Fourth time round

The Daily Sail caught up Hamble's finest Neal McDonald to discuss his imminent loop of the planet on Kingfisher2

Friday January 17th 2003, Author: James Boyd, Location: United Kingdom
Neal McDonald, the man who Grant Dalton once described as being worth two average mortal crewmen on board a boat, is off on his fourth circumnavigation with Ellen MacArthur on board Kingfisher2 any time soon.

"I talked to Mark [Turner] during the last Volvo race and he outlined his plans and wanted to know whether or not I was interested and of course I said ‘yeah’ I think it sounds like a fantastic program”," says the Hamble Hero. "In a way it would be very easy to say ‘bugger it, I’m not going down to that Southern Ocean again - I hate it down there”, but in fact personally I believe that everytime I go down there I get one less surprise. And it’s surprises that let you down."
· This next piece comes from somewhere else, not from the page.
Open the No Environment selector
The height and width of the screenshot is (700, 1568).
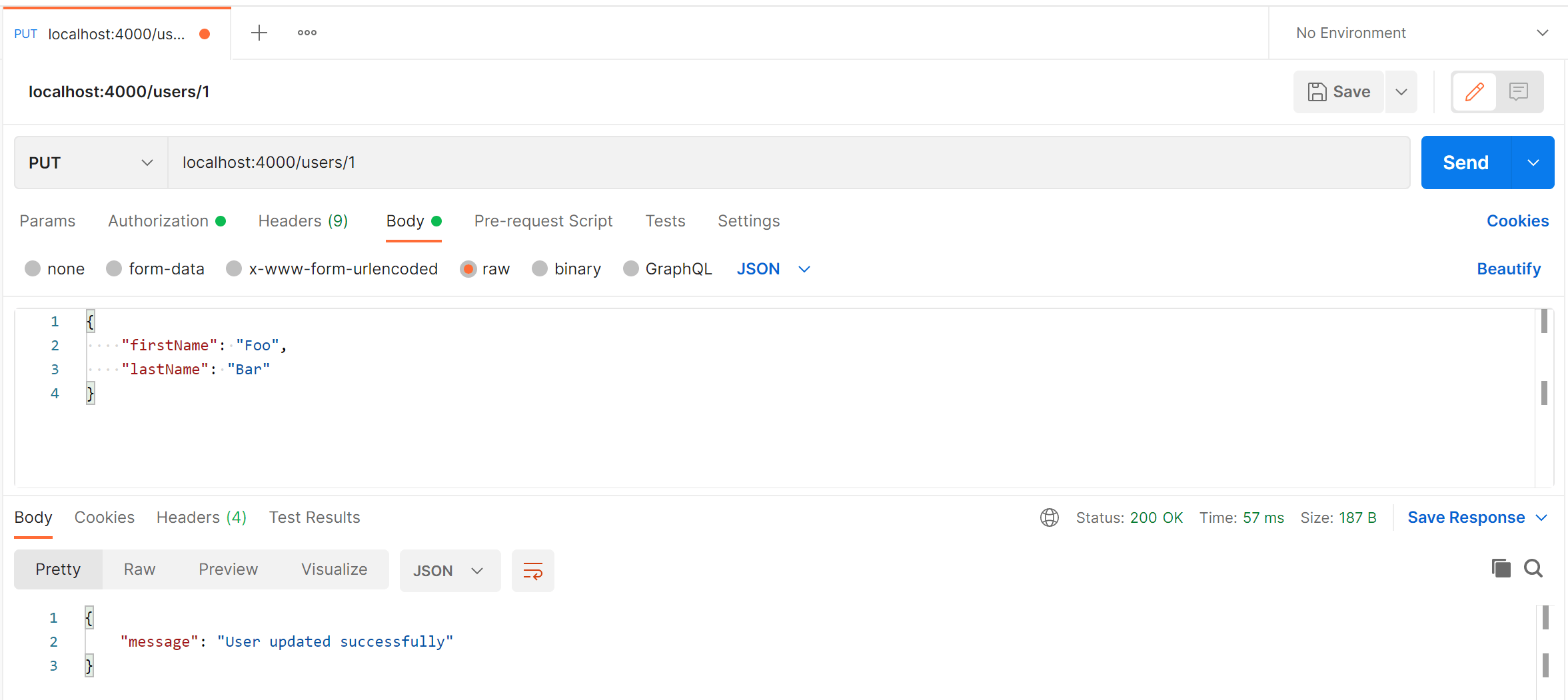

This will be his fourth lap of the globe, his most recent being as skipper of the Volvo Ocean 60 ASSA ABLOY. Previously he was a watch captain on Grant Dalton's Club Med during The Race and with Lawrie Smith on Silk Cut. "You’d be wrong to include my Fortuna debacle as a circumnavigation," he says of his first grapple with the Whitbread in 1989/90. "It was more like round the Isle of Wight! It was still one of my better Isle of Wights!"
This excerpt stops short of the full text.